Inoltre, una nave ha riferito di essere stata colpita da proiettili di origine sconosciuta. Trump ha scritto sul suo social network Truth Social che gli Stati Uniti guideranno tutte le navi fuori dallo stretto in sicurezza, "affinché possano continuare liberamente e regolarmente le loro attività".
Secondo quanto affermato dallo United States Central Command, l'operazione sarà sostenuta da 15.000 militari, oltre 100 aerei basati a terra e in mare, nonché navi da guerra e droni.
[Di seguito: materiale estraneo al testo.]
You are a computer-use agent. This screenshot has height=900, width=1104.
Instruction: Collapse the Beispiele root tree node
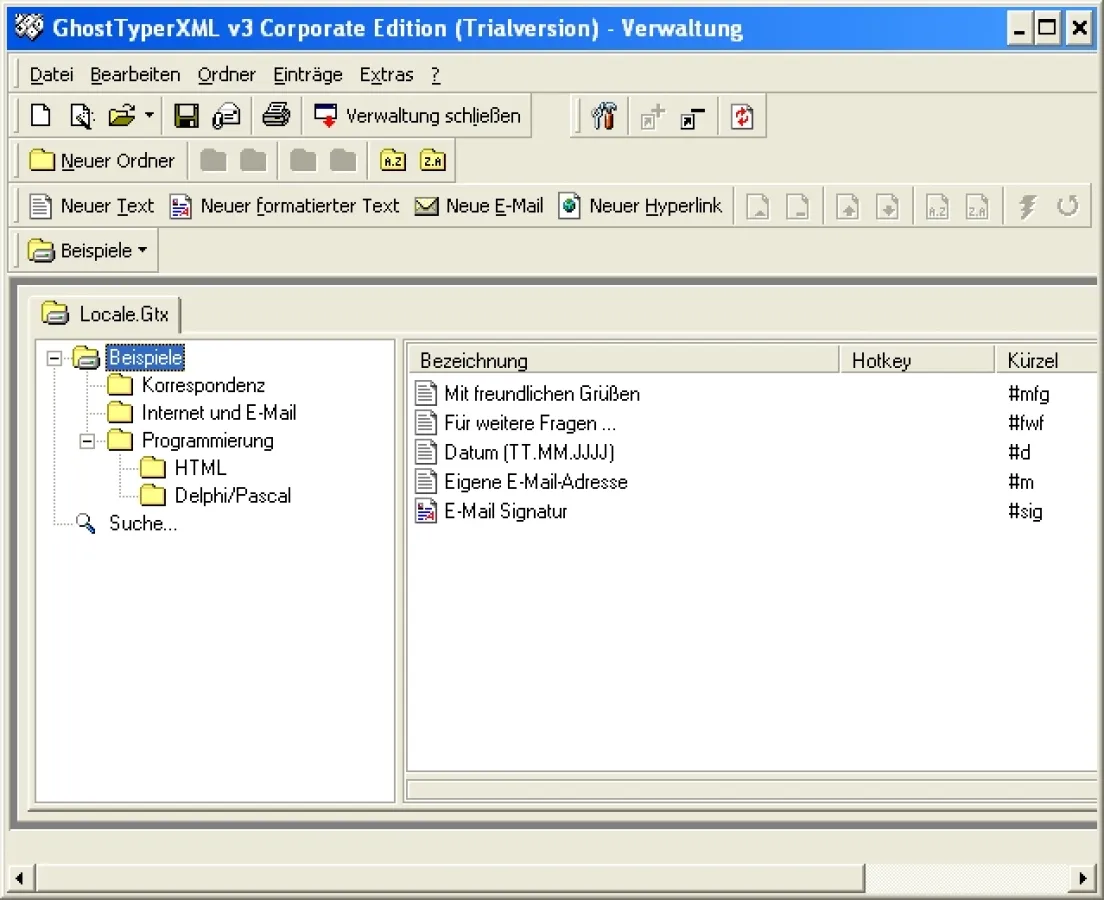click(x=54, y=358)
"Il nostro supporto a questa missione difensiva è essenziale per la sicurezza regionale e per l'economia globale, mentre continuiamo a mantenere il blocco navale", ha dichiarato in una nota l'ammiraglio Brad Cooper.
Non è però ancora chiaro quali saranno i Paesi assistiti dall'operazione statunitense, né le modalità attraverso cui questa verrà condotta. Barak Ravid, reporter di Axios, ha affermato che non necessariamente saranno impiegate navi della Marina USA per scortare direttamente le imbarcazioni commerciali.
Secondo quanto riportato dall'International Maritime Organization, dall'inizio della guerra centinaia di navi e fino a 20.000 marittimi non sono riusciti a transitare nello Stretto di Hormuz. Trump sta inoltre cercando il sostegno di altri Paesi per creare una coalizione internazionale volta a proteggere la navigazione, ma finora le risposte degli alleati sembrano andare nella direzione opposta.
Petrolio: l'OPEC+ aumenta le quote
Dopo la traumatica uscita degli Emirati Arabi Uniti, uno dei principali produttori di petrolio del cartello, l'OPEC+ si è riunita domenica per delineare il nuovo piano di produzione del greggio. L'alleanza ha concordato un aumento modesto per il mese di giugno, pari a 188.000 barili al giorno.
Si tratta dello stesso incremento concordato a maggio, al netto della quota di Abu Dhabi. Tuttavia, l'aumento è soprattutto teorico, poiché finché la guerra in Iran continuerà, le forniture dei Paesi del Golfo resteranno ostacolate.
Secondo Jorge Leon, analista di Rystad ed ex funzionario dell'OPEC, la mossa serve a "inviare un messaggio al mercato su due livelli: continuità nonostante l'uscita degli Emirati Arabi Uniti e controllo nonostante l'impatto fisico limitato".
L'esperto sottolinea che la produzione sta aumentando solo simbolicamente, con "un impatto reale sull'offerta fisica ancora molto limitato a causa dei vincoli nello Stretto di Hormuz". Tuttavia, si tratta di "segnalare che l'OPEC+ comanda ancora", ha aggiunto.